(Task objective) From the line containing "The height and width of the screenshot is (274, 487)." to the final line of the entries, every line is to be reproduced exactly; no other line belongs in the output.

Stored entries
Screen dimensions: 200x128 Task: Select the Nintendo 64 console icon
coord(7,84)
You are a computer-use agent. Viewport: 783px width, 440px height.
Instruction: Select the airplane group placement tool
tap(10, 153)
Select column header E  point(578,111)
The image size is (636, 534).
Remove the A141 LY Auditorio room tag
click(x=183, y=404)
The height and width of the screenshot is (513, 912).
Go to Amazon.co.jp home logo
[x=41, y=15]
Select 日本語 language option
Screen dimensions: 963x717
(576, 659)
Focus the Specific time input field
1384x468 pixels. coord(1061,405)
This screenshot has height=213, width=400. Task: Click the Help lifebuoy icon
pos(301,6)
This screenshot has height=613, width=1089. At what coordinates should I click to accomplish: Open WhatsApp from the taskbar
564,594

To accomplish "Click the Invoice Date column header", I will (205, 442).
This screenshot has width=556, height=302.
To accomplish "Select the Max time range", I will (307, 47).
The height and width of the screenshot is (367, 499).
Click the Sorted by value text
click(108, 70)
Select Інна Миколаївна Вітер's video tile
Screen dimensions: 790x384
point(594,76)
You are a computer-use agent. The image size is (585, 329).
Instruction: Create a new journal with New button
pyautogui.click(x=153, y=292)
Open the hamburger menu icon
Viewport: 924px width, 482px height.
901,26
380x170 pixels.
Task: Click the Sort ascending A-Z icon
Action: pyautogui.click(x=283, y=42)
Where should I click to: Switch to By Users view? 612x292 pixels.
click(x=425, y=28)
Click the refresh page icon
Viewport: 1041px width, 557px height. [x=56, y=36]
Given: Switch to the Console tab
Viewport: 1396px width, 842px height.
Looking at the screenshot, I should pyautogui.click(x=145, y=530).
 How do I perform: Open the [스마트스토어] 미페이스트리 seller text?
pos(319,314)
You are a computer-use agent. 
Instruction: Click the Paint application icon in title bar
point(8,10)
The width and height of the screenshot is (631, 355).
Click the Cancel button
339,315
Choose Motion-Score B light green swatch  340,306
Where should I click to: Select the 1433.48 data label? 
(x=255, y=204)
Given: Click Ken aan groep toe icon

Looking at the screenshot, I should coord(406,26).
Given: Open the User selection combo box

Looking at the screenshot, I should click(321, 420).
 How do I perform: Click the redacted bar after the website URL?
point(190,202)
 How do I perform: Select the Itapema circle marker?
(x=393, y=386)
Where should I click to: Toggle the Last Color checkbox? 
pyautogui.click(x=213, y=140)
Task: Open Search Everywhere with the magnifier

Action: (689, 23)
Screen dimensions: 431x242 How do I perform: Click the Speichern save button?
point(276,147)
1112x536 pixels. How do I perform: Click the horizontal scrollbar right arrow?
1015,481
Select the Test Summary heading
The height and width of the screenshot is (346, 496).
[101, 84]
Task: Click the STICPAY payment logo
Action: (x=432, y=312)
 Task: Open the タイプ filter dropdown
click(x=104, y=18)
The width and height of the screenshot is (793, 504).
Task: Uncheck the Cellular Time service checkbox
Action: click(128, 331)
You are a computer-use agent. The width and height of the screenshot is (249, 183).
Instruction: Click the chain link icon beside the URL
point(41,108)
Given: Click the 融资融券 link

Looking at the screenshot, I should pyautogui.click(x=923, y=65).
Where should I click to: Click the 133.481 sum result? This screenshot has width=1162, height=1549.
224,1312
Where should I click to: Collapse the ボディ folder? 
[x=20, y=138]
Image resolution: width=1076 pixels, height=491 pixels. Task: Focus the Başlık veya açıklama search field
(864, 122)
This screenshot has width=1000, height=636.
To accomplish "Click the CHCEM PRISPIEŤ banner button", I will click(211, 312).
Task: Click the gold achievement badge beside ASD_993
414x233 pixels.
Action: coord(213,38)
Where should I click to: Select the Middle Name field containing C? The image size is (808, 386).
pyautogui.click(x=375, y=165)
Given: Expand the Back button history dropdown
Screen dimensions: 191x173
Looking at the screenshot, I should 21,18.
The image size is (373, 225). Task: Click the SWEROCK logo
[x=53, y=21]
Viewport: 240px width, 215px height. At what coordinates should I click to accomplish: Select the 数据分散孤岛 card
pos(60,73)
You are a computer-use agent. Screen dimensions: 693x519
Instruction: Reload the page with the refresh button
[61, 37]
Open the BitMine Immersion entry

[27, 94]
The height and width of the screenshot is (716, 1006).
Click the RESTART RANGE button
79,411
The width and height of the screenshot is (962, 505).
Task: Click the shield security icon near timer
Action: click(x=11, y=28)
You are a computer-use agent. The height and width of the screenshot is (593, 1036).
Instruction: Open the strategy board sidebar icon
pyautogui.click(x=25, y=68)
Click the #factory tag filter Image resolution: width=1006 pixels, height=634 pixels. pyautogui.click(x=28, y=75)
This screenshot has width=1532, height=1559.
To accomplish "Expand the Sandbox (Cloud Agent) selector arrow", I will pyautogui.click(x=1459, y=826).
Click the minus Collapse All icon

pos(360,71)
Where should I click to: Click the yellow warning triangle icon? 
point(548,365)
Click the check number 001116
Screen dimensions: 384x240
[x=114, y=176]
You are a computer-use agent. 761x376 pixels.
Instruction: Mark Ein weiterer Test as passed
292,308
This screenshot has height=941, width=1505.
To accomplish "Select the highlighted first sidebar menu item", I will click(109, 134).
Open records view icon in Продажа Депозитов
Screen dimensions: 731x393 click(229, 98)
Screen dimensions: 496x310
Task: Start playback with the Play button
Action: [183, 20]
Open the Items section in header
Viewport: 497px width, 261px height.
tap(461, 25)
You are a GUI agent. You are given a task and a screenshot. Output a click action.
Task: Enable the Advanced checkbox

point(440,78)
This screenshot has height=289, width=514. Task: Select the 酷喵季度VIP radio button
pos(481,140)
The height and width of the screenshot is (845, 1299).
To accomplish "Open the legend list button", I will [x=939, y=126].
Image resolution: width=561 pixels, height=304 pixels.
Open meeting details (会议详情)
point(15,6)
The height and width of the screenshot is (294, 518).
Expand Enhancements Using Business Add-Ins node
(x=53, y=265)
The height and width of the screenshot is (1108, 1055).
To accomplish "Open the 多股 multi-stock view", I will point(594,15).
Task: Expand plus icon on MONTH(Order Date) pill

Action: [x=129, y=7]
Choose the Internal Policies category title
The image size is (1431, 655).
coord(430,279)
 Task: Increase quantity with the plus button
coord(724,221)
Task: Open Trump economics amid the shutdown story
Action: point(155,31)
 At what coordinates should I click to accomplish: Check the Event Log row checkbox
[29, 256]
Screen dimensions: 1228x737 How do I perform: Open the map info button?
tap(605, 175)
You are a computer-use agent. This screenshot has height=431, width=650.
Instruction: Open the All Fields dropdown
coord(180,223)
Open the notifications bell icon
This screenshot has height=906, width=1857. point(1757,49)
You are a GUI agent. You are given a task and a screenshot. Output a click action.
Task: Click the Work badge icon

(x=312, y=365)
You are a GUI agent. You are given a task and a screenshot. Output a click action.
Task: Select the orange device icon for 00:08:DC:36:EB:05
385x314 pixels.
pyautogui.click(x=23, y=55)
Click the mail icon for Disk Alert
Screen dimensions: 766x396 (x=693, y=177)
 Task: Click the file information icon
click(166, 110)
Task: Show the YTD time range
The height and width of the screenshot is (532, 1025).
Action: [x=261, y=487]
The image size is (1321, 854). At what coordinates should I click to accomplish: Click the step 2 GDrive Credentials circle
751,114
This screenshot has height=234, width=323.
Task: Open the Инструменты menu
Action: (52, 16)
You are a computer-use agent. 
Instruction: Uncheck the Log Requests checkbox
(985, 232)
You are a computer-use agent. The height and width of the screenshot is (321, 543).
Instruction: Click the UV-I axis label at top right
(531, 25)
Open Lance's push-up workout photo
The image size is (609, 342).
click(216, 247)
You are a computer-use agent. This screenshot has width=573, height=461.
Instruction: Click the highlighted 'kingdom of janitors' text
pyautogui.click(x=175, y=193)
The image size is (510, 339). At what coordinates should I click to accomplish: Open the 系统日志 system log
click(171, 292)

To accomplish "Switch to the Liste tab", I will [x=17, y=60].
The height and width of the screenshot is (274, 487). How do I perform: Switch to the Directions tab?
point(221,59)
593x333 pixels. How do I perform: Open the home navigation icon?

(Response to this task)
The height and width of the screenshot is (274, 487). How do I perform: Switch to the Directions tab?
point(221,59)
593x333 pixels. How do I perform: Open the home navigation icon?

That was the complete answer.